*** Opening Information supplied ***

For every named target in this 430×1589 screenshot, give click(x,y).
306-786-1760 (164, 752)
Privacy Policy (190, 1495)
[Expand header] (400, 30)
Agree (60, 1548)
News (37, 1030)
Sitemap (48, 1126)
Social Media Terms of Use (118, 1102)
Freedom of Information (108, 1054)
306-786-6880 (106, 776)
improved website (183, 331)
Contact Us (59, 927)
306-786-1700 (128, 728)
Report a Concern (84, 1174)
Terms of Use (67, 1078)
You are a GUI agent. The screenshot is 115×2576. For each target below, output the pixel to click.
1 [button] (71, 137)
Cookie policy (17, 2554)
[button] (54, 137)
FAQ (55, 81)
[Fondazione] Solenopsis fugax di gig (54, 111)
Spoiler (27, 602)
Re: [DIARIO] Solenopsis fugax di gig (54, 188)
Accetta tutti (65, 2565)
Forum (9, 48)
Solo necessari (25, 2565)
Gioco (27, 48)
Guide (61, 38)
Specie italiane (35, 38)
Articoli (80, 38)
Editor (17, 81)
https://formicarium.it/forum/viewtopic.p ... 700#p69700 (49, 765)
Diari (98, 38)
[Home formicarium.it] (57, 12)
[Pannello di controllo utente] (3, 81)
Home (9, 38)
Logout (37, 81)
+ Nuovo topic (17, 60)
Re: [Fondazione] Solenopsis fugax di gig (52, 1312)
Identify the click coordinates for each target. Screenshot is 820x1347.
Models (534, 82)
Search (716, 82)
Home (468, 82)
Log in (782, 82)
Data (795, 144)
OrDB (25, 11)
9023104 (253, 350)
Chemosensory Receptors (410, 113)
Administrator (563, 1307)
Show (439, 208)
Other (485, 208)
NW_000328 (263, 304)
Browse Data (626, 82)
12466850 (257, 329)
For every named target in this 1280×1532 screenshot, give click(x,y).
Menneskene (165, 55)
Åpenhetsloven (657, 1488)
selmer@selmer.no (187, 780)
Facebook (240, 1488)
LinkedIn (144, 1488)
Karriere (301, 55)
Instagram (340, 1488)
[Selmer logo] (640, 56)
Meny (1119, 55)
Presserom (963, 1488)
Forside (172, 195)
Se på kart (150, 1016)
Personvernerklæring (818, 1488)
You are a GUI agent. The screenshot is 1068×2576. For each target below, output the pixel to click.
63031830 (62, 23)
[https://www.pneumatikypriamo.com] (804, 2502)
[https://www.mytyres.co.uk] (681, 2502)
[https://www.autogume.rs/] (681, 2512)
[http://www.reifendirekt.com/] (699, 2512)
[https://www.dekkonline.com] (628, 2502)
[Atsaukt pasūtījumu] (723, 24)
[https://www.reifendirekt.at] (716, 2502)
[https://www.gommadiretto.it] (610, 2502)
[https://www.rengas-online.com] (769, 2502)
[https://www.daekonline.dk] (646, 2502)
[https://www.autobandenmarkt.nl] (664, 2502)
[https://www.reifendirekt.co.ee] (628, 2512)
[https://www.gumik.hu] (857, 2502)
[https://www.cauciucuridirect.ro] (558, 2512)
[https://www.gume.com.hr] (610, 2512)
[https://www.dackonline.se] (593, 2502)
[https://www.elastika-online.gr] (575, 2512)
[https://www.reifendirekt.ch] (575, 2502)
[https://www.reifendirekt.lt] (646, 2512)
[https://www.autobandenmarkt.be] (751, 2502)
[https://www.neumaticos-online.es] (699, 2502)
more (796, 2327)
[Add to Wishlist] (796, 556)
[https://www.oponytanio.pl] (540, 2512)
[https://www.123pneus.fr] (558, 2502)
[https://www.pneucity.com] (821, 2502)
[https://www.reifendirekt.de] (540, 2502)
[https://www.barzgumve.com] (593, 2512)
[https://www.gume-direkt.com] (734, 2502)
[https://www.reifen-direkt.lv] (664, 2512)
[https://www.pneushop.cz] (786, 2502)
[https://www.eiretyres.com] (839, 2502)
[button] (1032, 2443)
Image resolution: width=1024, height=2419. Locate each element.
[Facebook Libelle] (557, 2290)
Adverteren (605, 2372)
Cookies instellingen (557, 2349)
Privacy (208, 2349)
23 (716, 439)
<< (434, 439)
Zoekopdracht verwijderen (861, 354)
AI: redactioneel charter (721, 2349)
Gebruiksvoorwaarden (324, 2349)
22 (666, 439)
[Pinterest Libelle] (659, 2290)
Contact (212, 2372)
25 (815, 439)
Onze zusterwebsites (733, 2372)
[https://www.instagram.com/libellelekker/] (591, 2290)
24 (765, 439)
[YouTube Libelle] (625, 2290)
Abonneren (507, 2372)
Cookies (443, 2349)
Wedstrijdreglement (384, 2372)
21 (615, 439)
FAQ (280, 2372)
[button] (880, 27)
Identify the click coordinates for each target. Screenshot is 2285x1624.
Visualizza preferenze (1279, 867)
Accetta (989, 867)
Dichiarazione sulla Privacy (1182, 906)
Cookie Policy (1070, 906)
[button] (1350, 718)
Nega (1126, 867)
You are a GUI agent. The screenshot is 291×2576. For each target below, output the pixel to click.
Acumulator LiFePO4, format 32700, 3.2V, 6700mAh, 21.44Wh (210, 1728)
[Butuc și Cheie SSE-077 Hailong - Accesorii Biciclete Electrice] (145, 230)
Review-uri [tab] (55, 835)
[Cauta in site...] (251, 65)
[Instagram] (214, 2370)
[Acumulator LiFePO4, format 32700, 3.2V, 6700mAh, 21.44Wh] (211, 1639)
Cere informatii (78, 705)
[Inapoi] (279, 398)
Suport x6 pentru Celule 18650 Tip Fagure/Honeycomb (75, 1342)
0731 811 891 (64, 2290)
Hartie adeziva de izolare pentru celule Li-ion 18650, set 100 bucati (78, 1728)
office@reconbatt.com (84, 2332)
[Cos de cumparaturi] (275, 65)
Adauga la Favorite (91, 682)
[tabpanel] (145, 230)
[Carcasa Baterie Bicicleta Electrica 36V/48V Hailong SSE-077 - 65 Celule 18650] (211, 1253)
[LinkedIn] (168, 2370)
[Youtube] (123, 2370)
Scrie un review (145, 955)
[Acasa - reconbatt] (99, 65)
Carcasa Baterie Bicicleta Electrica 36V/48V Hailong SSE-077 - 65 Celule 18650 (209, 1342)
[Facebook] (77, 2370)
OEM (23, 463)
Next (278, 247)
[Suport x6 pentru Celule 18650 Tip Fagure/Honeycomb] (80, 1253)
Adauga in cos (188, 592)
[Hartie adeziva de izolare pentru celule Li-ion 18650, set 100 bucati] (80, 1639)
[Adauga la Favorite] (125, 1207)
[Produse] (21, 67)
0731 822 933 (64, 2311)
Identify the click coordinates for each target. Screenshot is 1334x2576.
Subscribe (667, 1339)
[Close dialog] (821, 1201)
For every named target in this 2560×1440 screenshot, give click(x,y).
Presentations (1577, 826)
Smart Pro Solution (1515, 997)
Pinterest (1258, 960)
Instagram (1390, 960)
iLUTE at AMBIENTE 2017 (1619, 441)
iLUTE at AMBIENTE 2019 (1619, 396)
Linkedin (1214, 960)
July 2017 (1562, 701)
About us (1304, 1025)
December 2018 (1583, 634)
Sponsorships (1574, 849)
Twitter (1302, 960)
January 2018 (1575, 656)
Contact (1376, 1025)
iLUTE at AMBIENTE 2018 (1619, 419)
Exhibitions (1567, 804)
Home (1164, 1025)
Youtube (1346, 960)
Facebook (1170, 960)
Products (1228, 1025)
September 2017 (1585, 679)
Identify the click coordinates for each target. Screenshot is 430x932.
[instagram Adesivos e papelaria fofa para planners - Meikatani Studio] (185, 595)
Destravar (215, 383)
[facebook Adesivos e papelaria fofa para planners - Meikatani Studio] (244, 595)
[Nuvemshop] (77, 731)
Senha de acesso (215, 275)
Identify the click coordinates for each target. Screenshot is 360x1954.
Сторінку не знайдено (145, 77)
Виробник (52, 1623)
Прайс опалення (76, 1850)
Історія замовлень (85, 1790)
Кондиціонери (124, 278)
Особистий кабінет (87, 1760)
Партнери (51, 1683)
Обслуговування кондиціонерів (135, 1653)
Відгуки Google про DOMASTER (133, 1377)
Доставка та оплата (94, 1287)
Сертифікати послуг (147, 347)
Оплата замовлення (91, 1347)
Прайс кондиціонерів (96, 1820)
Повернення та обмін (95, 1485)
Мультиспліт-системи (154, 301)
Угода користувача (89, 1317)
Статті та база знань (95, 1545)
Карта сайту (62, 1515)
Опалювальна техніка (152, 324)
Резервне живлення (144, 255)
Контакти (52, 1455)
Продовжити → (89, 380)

*** Closing Information supplied ***

## Prompt
In the entries above, one line contains "[https://www.gume.com.hr] (610, 2512)" and another contains "Accetta (989, 867)". Reproduce exactly those two lines and the lines between them, nothing else.

## Written reply
[https://www.gume.com.hr] (610, 2512)
[https://www.dackonline.se] (593, 2502)
[https://www.elastika-online.gr] (575, 2512)
[https://www.reifendirekt.ch] (575, 2502)
[https://www.reifendirekt.lt] (646, 2512)
[https://www.autobandenmarkt.be] (751, 2502)
[https://www.neumaticos-online.es] (699, 2502)
more (796, 2327)
[Add to Wishlist] (796, 556)
[https://www.oponytanio.pl] (540, 2512)
[https://www.123pneus.fr] (558, 2502)
[https://www.pneucity.com] (821, 2502)
[https://www.reifendirekt.de] (540, 2502)
[https://www.barzgumve.com] (593, 2512)
[https://www.gume-direkt.com] (734, 2502)
[https://www.reifen-direkt.lv] (664, 2512)
[https://www.pneushop.cz] (786, 2502)
[https://www.eiretyres.com] (839, 2502)
[button] (1032, 2443)
Image resolution: width=1024, height=2419. Locate each element.
[Facebook Libelle] (557, 2290)
Adverteren (605, 2372)
Cookies instellingen (557, 2349)
Privacy (208, 2349)
23 (716, 439)
<< (434, 439)
Zoekopdracht verwijderen (861, 354)
AI: redactioneel charter (721, 2349)
Gebruiksvoorwaarden (324, 2349)
22 (666, 439)
[Pinterest Libelle] (659, 2290)
Contact (212, 2372)
25 (815, 439)
Onze zusterwebsites (733, 2372)
[https://www.instagram.com/libellelekker/] (591, 2290)
24 (765, 439)
[YouTube Libelle] (625, 2290)
Abonneren (507, 2372)
Cookies (443, 2349)
Wedstrijdreglement (384, 2372)
21 (615, 439)
FAQ (280, 2372)
[button] (880, 27)
Identify the click coordinates for each target. Screenshot is 2285x1624.
Visualizza preferenze (1279, 867)
Accetta (989, 867)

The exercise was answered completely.